Whenever we are planning a meeting, I have a lot of things to keep in mind. Not just what we are going to talk about, but how we are going to talk about it because of the sensitivity of our club and the vulnerability of our members. We do not gather because we have common interests. In fact, we have a lot more differences than we have similarities. Just because we all identify as African American, that doesn’t mean that we come from the same places or that we were raised the same way. What truly holds our club together is our desire for change and a sense of community.
Black students make up a very small part of our demographic. In a school of over 2,000 people, there are less than 200 of us. When I first moved here my sophomore year, everyone told me how “diverse” Clements was. And it’s true, I’ve met so many people from different countries and heard so many different languages when I first roamed the halls. I thought it was amazing, and I still do. I think each student brings something to the table, and that’s what makes our school so unique, but even within this seemingly big cultural community, there is a voice missing out of the equation: black students.
We see our culture filter in and out of the curriculum and perhaps in the media, but if it’s not about the history of slavery, it’s about Lebron James or Beyonce. Yes, these are two amazing role models in the black community and our country as a whole, but not every black person was a slave or is an athlete or artist. We are more than what the media and textbooks portray us to be and I feel that in the process of losing pieces of our identity- our ancestry, our family, what we feel our legacy should be, there has been a growing sense of resentment and confusion in the black community. Why should I care? You may be thinking. Well, you should care not only out of human decency but because our country will only be as strong as our weakest person, just like our school will never reach its full potential until every student is given the resources to reach it.
Our club is very discussion-based. We have our black history month event which is where we get the most attention from the school itself, but a typical meeting isn’t planning an event or getting hours or points or whatever, it’s going around and sharing our experiences. ASA is important for this reason.
In most of my classes, I have been the only black person or one of two or three. It’s hard to feel comfortable to talk about how I’m feeling or perhaps call out a person for something they said that they may have not realized was racist or derogatory towards black people… because who would back me up? Where would my place be in that classroom?

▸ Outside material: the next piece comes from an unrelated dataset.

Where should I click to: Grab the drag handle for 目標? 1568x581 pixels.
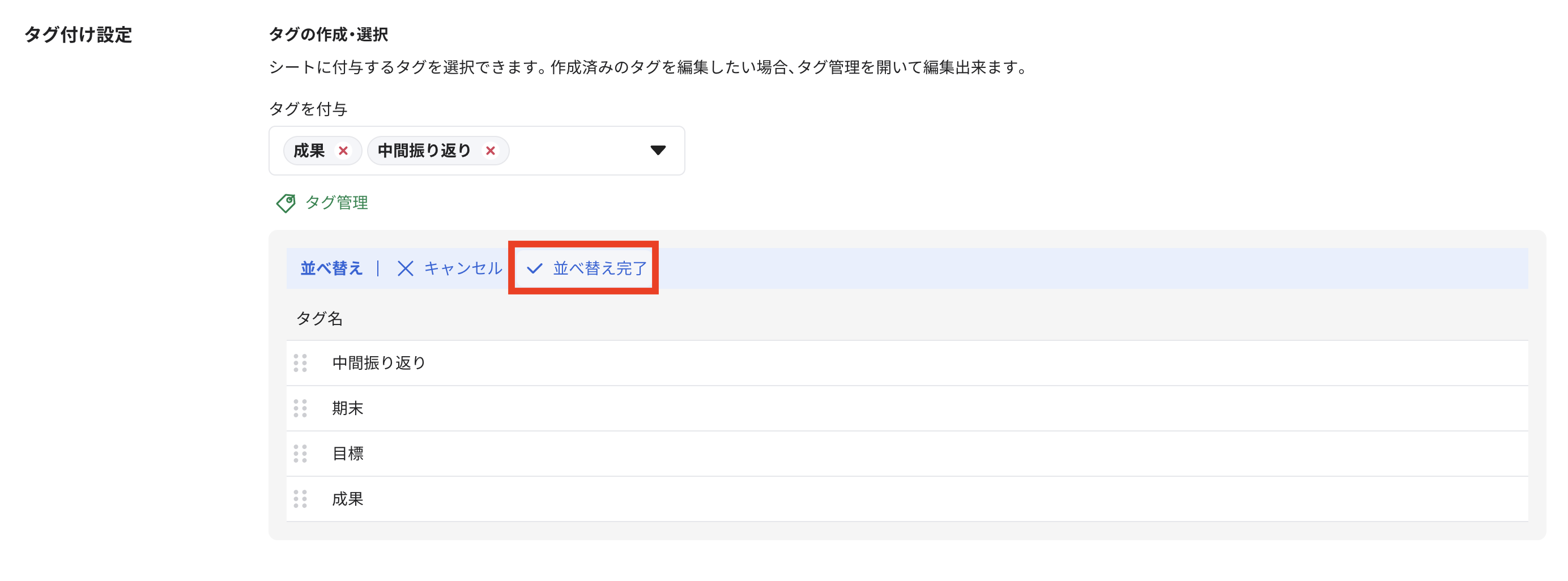[300, 454]
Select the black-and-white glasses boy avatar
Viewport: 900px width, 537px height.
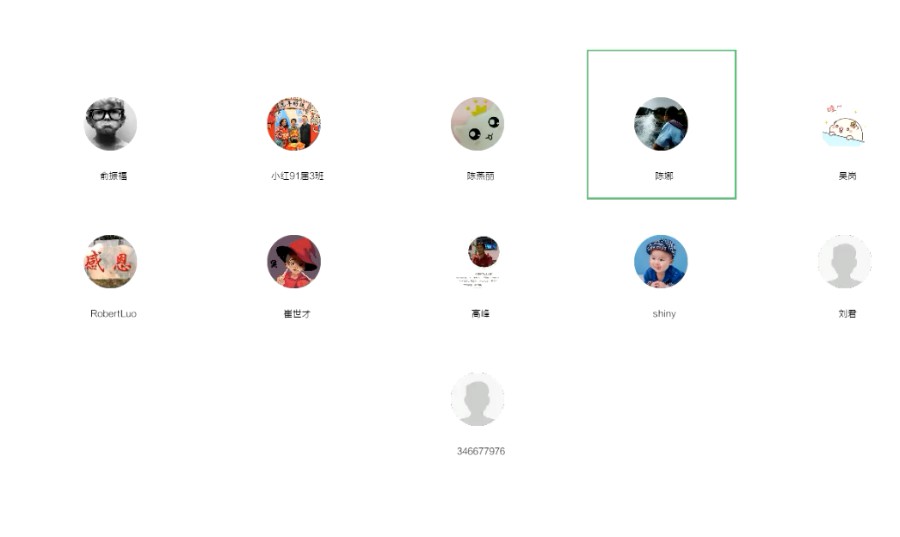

Imagine going into a room of people with no one that looks like you, or no one that speaks the same language, or comes from the same place. Would you feel comfortable sticking up for yourself?
Sometimes I wished I could just blend in, but it’s literally impossible, and I feel that a lot of black students that I’ve met have this same struggle and attempt to do so so that they can have an easier time here.
That’s why it’s important that we have an outlet and it’s important that our club is recognized, respected, and valued because, for many, it is their only safe haven and their only place to express themselves.
There is a lot of stigma around our club. Even if it has not been said directly to me as any high school word travels around fast. And even if something hasn’t been said it is proven through actions, like black people saying that they don’t want to be associated with ASA or black staff not supporting our club. It starts with our community coming together, and from there we can connect with other people. But it’s really hard to connect with others and establish long-lasting relationships when you can’t connect with your own identity and embrace who you are.
This isn’t to say that you can’t love others until you love yourself or anything that cliche, It’s more that we should all feel comfortable enough to be ourselves, and being a part of ASA can give black students that confidence so that they can go out into our school and community and live up to their full potential, without the pressure of being a person that they’re not holding them back.
And once we establish that in our community, the rest of the population can do their part too. If you have a black friend or a friend who is a minority or even just having a hard time, listen to them. Don’t try to justify the way people treated them. Let them feel safe with you by acknowledging the way they are feeling and sympathize with their hardships and experiences.
Come to an ASA meeting with them if they feel uncomfortable or if they don’t know anyone there. Come to black history month or other cultural events even if you do not identify with that culture. If you hear someone saying something offensive about another culture or race, stick up for that group of people even if it’s not the one you identify with.
Little things like this can go a long way in our school, and I hope that after I graduate, ASA can become a prominent club in our school and that our members and supporters can be an example of the type of connectedness that we all want and the unity that we all need.